Repeat, exactly as written, the lines of the records below from the first through the line with "is (1009, 1615).", but none past it.
⁂
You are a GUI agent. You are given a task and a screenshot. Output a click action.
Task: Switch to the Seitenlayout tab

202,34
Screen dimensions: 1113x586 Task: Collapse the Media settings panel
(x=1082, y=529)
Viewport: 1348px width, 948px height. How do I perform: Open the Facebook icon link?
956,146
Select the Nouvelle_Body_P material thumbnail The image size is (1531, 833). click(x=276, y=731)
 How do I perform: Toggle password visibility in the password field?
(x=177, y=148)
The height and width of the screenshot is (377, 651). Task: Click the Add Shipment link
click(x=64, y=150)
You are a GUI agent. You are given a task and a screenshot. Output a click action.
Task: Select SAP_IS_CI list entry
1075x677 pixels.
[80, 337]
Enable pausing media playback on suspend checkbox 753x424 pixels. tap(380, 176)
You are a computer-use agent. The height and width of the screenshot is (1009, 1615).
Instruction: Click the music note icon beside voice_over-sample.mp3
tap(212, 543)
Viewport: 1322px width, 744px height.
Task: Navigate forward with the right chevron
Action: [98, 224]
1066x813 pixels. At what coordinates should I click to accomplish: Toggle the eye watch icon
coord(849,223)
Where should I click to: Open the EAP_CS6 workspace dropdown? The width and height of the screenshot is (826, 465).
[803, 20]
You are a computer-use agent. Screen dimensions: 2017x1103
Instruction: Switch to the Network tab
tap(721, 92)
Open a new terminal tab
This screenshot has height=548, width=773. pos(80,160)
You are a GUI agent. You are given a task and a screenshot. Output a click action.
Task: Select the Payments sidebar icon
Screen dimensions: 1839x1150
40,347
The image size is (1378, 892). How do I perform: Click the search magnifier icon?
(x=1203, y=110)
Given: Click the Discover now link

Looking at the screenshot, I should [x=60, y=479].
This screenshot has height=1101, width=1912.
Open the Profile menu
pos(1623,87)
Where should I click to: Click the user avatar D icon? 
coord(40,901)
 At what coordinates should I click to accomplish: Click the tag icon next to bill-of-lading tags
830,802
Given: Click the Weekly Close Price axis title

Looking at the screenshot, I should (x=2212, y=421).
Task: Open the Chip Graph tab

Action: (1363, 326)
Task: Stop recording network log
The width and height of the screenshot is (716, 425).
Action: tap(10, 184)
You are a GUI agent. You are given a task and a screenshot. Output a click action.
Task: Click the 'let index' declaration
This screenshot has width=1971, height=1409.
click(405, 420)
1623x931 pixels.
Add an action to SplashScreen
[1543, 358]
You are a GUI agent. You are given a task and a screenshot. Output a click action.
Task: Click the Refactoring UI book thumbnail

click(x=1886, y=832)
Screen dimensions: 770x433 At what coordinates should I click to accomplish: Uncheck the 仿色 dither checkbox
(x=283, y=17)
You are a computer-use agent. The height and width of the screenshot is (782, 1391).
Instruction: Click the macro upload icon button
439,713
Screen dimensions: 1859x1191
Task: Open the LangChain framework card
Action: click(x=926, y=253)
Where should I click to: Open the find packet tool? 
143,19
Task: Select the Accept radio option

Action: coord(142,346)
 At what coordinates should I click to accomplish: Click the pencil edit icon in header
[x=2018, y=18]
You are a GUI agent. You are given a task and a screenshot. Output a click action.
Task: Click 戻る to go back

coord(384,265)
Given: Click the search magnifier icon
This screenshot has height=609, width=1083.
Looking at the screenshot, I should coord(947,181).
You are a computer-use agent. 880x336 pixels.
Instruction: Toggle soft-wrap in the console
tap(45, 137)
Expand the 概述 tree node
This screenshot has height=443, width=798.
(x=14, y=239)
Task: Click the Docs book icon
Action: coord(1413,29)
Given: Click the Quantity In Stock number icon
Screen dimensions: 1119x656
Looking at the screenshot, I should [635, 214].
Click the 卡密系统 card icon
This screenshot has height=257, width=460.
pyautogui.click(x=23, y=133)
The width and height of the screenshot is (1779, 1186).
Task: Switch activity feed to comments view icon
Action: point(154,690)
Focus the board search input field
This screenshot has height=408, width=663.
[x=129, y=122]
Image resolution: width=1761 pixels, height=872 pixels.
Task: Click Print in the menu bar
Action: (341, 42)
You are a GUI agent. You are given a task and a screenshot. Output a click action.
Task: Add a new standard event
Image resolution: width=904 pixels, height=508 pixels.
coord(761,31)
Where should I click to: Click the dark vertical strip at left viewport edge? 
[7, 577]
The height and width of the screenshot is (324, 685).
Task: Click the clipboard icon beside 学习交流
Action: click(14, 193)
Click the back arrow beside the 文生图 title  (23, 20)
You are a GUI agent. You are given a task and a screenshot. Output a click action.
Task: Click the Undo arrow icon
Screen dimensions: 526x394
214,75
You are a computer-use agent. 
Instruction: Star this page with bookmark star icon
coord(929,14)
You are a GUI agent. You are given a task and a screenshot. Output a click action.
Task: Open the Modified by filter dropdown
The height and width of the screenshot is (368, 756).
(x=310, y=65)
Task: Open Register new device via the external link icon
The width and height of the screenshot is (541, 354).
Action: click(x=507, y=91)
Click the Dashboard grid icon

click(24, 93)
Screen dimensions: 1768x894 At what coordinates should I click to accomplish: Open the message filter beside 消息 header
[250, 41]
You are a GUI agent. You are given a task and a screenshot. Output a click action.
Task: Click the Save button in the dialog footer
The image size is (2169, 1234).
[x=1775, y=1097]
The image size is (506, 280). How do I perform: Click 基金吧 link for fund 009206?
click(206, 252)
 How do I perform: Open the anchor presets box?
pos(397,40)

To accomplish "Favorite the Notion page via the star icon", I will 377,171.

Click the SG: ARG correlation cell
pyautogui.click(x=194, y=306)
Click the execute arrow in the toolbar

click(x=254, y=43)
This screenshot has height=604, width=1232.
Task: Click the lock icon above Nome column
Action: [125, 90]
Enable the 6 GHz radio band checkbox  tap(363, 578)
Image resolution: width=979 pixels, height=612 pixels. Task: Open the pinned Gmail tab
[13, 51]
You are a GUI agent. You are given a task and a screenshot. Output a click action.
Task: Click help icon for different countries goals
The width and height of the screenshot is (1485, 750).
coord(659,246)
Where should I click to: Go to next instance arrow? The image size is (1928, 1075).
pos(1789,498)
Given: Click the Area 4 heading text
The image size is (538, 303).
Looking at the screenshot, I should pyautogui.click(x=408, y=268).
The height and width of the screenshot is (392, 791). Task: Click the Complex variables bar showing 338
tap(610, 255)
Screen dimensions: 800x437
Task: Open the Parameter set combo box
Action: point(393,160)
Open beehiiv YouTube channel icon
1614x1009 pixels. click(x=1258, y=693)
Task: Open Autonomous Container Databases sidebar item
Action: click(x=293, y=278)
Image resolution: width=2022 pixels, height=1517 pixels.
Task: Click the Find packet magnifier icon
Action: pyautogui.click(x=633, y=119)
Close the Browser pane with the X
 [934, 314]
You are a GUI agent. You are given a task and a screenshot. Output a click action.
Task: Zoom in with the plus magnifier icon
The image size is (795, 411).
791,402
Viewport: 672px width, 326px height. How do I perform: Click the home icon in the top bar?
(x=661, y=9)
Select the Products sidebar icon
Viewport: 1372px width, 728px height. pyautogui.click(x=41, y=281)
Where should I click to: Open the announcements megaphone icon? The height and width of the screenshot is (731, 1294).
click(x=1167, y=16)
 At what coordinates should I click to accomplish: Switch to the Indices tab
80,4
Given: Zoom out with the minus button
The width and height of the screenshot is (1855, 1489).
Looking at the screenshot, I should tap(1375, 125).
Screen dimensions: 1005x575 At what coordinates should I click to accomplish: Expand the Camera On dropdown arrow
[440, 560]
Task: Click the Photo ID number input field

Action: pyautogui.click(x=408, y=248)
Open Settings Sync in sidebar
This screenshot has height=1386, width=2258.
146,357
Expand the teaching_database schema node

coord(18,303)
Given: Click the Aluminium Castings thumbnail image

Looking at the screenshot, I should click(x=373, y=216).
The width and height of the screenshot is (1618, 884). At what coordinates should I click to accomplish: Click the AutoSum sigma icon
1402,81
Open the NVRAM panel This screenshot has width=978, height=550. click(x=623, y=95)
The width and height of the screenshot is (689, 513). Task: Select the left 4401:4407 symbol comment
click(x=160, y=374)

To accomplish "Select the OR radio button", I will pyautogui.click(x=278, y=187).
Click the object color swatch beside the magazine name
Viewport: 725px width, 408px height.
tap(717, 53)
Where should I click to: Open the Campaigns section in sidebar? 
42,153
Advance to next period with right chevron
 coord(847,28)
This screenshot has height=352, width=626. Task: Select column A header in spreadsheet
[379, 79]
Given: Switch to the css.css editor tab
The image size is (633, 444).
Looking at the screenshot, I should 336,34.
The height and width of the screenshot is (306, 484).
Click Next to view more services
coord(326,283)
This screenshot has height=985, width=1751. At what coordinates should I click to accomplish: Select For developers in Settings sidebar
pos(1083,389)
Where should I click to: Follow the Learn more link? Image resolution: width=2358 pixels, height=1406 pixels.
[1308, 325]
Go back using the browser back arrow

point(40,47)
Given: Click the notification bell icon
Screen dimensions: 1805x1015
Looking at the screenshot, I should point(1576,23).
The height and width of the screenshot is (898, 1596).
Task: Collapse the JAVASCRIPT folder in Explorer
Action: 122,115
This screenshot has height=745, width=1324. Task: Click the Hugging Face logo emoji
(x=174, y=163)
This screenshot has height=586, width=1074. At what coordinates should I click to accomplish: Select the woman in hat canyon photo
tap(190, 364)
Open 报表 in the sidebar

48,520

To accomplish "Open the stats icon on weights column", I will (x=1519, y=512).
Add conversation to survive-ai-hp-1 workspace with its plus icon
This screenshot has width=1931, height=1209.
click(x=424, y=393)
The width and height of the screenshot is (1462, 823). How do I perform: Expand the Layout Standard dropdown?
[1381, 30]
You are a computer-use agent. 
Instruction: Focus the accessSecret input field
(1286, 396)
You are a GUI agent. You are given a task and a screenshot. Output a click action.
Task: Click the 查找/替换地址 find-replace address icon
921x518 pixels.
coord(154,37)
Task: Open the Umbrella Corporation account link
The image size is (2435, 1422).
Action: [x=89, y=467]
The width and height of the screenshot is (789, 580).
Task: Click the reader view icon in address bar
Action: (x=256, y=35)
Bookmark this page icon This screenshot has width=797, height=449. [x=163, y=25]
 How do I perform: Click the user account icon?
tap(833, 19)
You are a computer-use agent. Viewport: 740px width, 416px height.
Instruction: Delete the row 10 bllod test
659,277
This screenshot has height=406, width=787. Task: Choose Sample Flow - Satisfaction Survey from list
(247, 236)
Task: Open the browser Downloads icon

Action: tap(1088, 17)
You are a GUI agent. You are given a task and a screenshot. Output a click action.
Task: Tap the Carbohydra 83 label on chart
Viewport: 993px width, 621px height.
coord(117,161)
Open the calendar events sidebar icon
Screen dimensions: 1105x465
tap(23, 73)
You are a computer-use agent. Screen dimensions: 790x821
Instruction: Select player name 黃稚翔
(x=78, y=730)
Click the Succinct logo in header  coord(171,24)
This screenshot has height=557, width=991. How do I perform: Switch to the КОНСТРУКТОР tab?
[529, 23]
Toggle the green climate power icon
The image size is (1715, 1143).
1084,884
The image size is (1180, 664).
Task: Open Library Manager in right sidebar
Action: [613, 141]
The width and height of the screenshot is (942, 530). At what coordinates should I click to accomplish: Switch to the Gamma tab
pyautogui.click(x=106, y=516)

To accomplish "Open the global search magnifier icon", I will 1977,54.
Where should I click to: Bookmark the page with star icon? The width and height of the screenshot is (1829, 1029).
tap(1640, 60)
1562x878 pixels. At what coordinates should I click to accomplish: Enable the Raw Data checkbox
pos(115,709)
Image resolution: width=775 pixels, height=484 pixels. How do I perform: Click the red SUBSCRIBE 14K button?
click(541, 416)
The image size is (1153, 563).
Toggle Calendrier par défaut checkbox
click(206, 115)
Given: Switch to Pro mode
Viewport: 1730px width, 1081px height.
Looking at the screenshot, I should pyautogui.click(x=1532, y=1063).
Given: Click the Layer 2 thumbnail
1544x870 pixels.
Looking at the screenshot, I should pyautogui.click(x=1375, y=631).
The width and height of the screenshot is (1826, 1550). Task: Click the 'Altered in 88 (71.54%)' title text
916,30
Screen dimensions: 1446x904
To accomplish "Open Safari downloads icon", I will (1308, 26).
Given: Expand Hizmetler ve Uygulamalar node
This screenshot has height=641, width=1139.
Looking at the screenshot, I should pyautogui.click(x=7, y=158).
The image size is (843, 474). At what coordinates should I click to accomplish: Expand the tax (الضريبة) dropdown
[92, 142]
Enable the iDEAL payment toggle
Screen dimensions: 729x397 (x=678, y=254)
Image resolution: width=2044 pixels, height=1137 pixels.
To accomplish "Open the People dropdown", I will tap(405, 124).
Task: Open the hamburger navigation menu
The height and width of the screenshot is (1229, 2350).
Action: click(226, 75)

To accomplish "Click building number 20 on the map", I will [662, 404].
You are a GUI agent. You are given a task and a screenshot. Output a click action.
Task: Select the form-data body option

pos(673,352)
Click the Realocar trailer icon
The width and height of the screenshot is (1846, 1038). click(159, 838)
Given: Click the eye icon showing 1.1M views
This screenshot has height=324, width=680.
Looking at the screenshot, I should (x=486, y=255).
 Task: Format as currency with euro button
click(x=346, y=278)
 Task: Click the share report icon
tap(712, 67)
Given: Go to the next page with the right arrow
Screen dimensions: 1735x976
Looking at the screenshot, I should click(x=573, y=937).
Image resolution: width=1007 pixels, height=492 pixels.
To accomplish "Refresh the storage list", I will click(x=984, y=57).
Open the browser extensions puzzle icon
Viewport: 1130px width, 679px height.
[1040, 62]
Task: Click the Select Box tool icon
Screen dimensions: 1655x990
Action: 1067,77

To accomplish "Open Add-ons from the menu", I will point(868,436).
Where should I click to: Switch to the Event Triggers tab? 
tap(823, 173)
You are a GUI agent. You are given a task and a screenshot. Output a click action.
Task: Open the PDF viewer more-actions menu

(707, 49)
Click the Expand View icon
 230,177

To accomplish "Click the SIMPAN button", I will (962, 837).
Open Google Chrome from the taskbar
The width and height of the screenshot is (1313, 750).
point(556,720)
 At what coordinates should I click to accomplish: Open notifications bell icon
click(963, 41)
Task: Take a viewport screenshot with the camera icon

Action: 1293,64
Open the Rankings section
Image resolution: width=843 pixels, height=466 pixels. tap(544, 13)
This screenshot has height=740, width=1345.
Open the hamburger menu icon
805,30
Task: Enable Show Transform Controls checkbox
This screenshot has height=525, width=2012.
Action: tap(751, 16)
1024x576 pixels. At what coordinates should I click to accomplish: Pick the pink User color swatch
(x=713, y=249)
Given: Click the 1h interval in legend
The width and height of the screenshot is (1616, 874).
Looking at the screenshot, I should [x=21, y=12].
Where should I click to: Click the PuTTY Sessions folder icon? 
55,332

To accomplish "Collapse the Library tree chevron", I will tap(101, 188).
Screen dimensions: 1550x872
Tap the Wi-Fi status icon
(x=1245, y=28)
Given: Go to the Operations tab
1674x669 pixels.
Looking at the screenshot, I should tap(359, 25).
⁂
[Solved exercise]
You are a GUI agent. You are given a task and a screenshot. Output a click action.
Task: Switch to the Seitenlayout tab

202,34
Screen dimensions: 1113x586 Task: Collapse the Media settings panel
(x=1082, y=529)
Viewport: 1348px width, 948px height. How do I perform: Open the Facebook icon link?
956,146
Select the Nouvelle_Body_P material thumbnail The image size is (1531, 833). click(x=276, y=731)
 How do I perform: Toggle password visibility in the password field?
(x=177, y=148)
The height and width of the screenshot is (377, 651). Task: Click the Add Shipment link
click(x=64, y=150)
You are a GUI agent. You are given a task and a screenshot. Output a click action.
Task: Select SAP_IS_CI list entry
1075x677 pixels.
[80, 337]
Enable pausing media playback on suspend checkbox 753x424 pixels. tap(380, 176)
You are a computer-use agent. The height and width of the screenshot is (1009, 1615).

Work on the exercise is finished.